I get it.
Frankly, at 13, it is my feeling that you go where you are told, whether it is to the supermarket, to granny's house for dinner, to France, or to your room . If you enjoy it, so much the better. But complaining about the holiday you get is bad behavior. And the fact that so many kids who live in two households are allowed a 'right of refusal' that would not be allowed in an 'intact' household, is just bonkers.
There's not a lot to do in the Loire Valley. It's pretty dull. It was made even worse because my grandparents who took us thought we should be grateful for taking us somewhere where we didn't want to go.
I'm sort of with your grandparents on this one.

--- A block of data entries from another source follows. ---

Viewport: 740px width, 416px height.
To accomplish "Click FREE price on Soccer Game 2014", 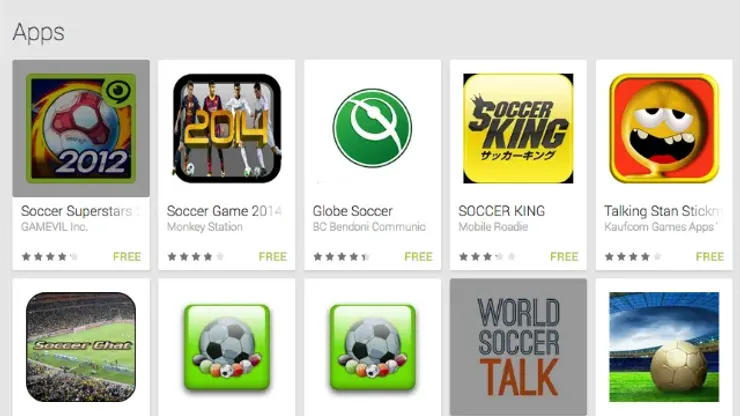I will pos(273,256).
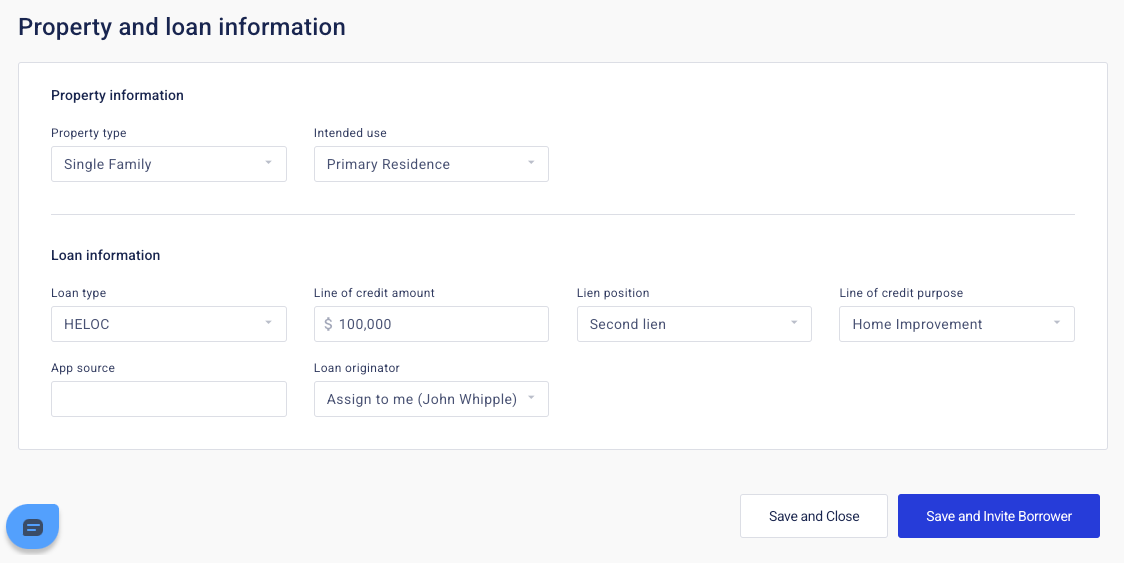The height and width of the screenshot is (563, 1124).
Task: Expand the Lien position dropdown
Action: (694, 324)
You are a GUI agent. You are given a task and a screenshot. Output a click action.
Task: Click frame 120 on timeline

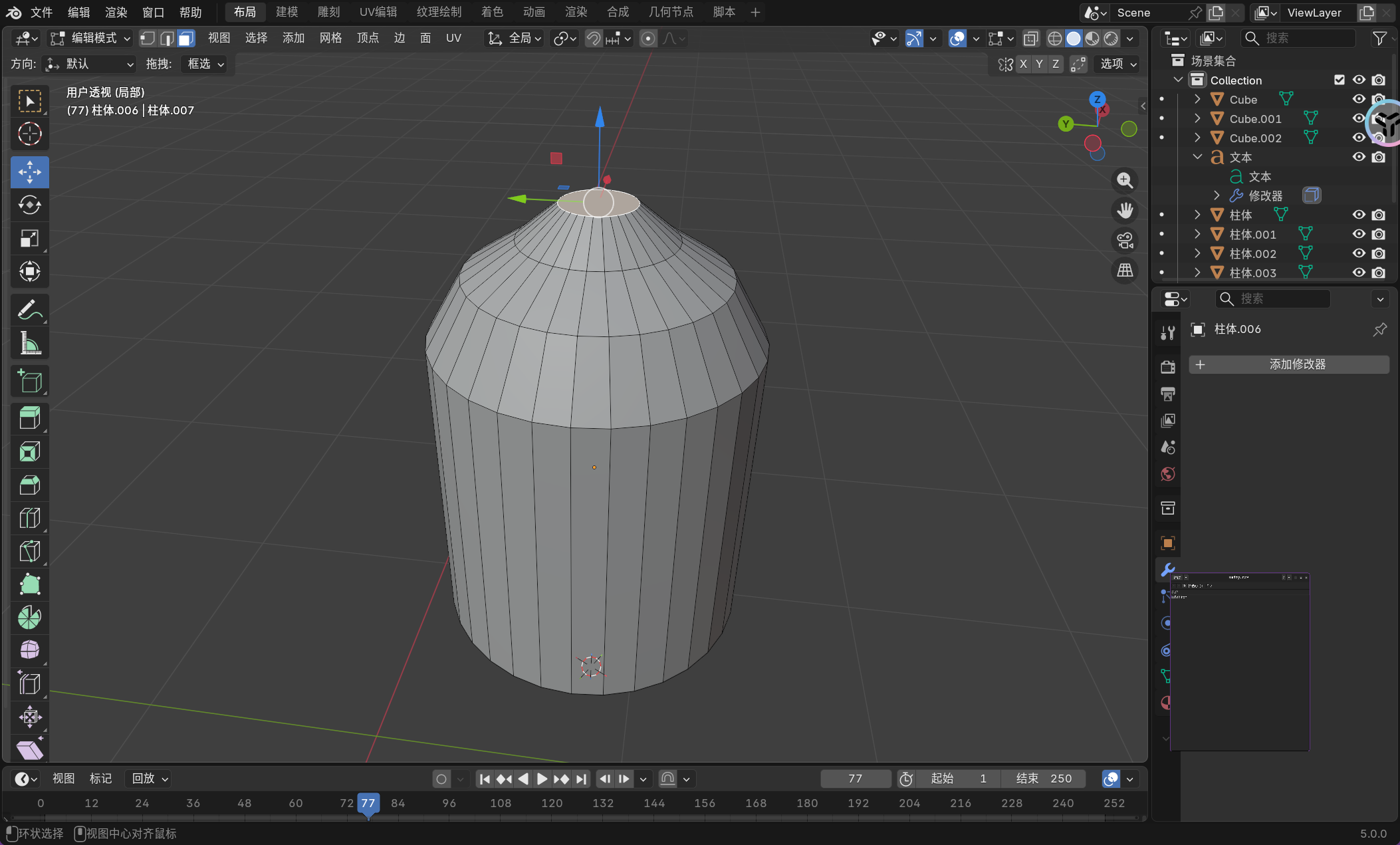552,803
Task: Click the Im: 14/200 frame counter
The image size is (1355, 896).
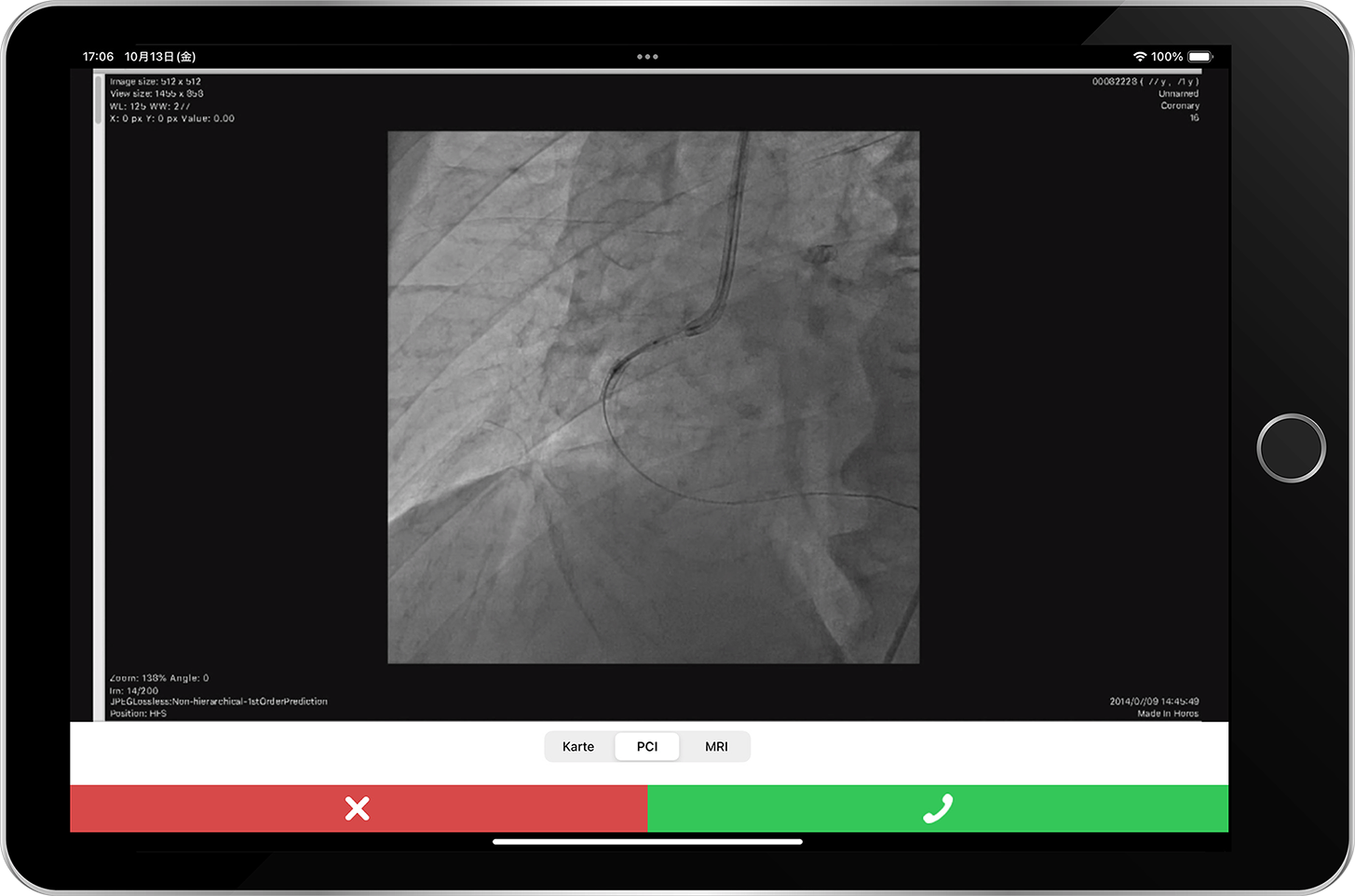Action: (x=134, y=690)

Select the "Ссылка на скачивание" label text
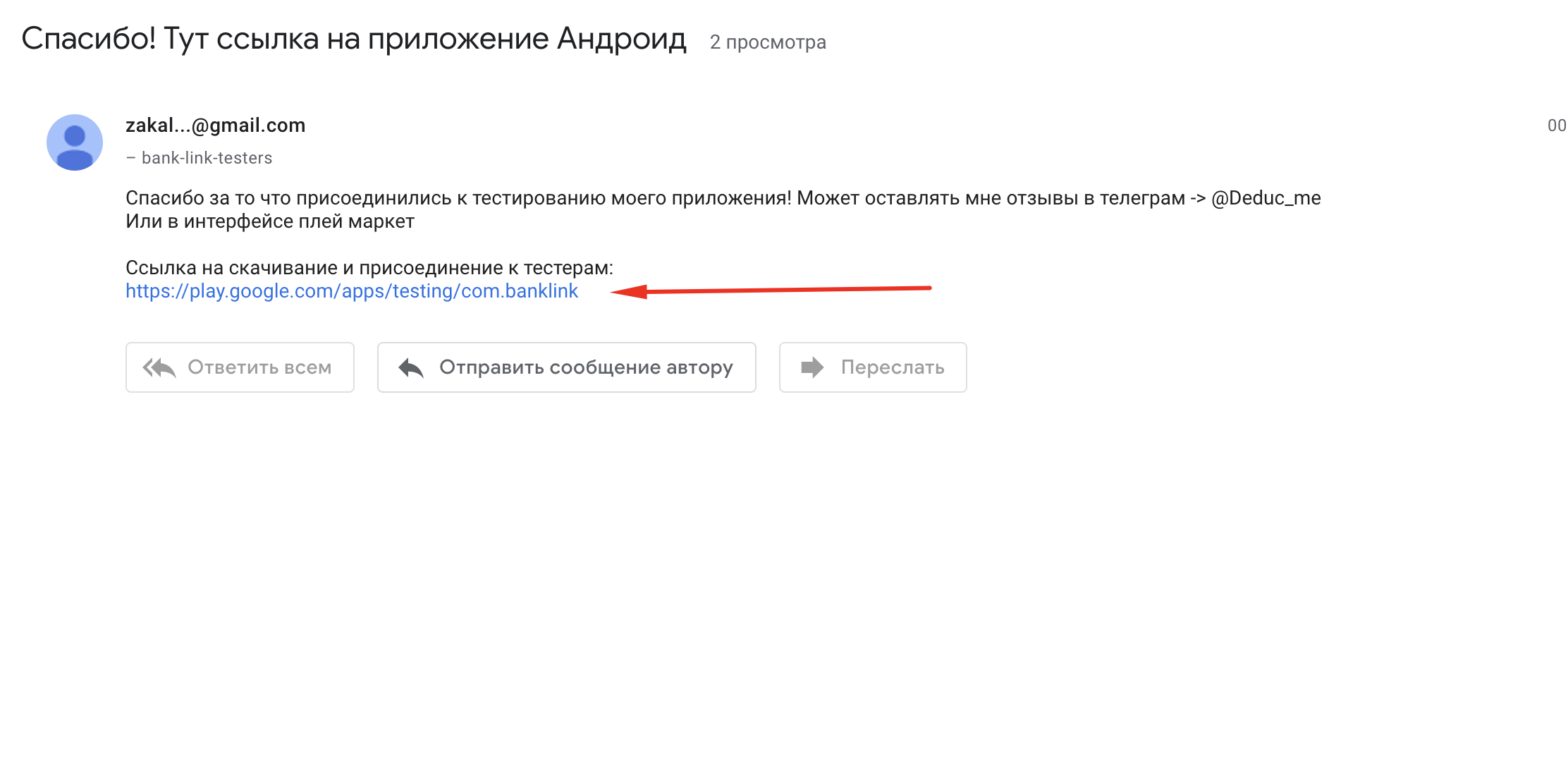(369, 266)
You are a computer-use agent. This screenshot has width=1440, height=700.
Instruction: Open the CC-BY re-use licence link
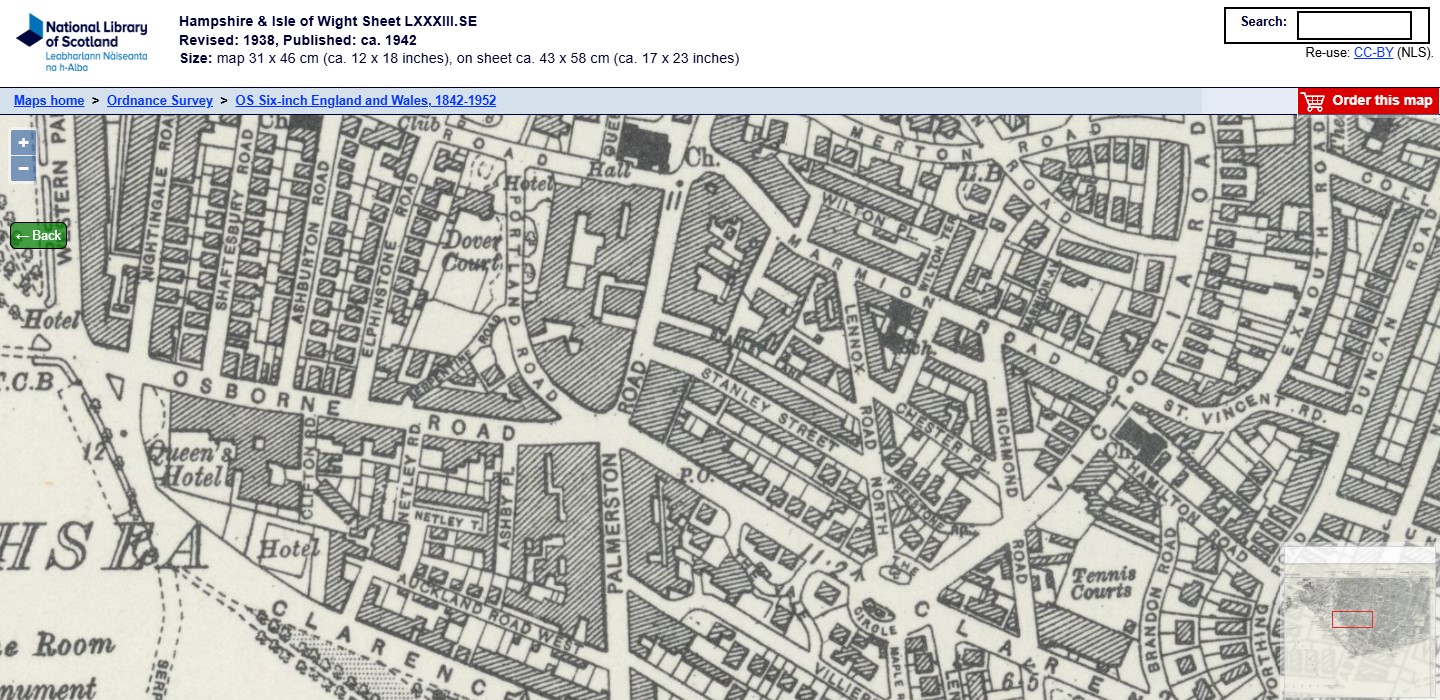(x=1373, y=53)
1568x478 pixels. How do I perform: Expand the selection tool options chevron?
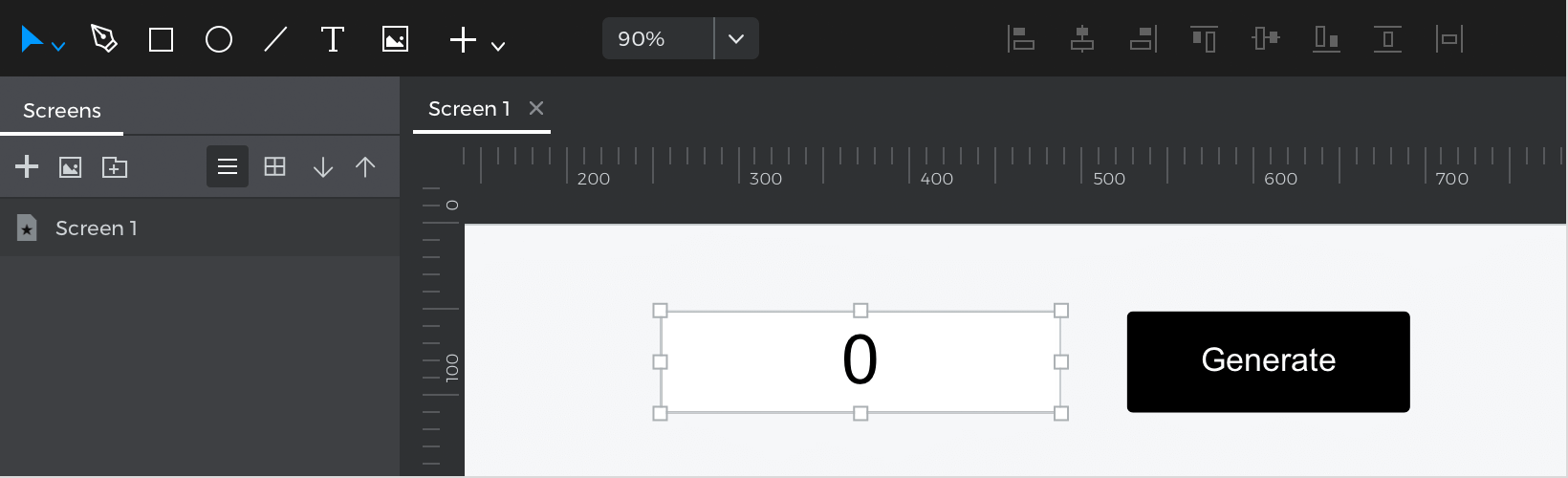point(58,46)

Didn't you think then, and don't you think now, that you should have been grateful? Even if you didn't then and don't now feel it was a worthwhile experience, they must have gone to trouble and expense to give you an opportunity, and the fact that it wasn't to your liking doesn't lessen their efforts.
If she was the one with the power, she might be dragging you off to a theme park or something, which you wouldn't like.
But she's not. She's the child. Making these decisions is an adult privilege, that comes with adulthood. I agree with notdisney, this is a problem that goes way beyond stepparenting or separate households, and right to the heart of our expectations of children. I hate it, not just as a stepmother, but as a mother. It is ridiculous to give children a say in things they do not have the experience or knowledge to make good choices about.
This is the holiday on offer, and frankly, holidays are not a rght, they are a gift and more than that, they are an ^obligation* to the family as a whole. It is about spending time together as a family, not about providing entertainment for individual members.
The truth is that most kids, is they could design their own holiday, would base it a) on what they've seen in the media, b) what their friends and schoolmates are doing and b) on their own past experiences and current pleasures. The first and second are not realistic. The third prevents them from discovering new things and new interests and from growing as people.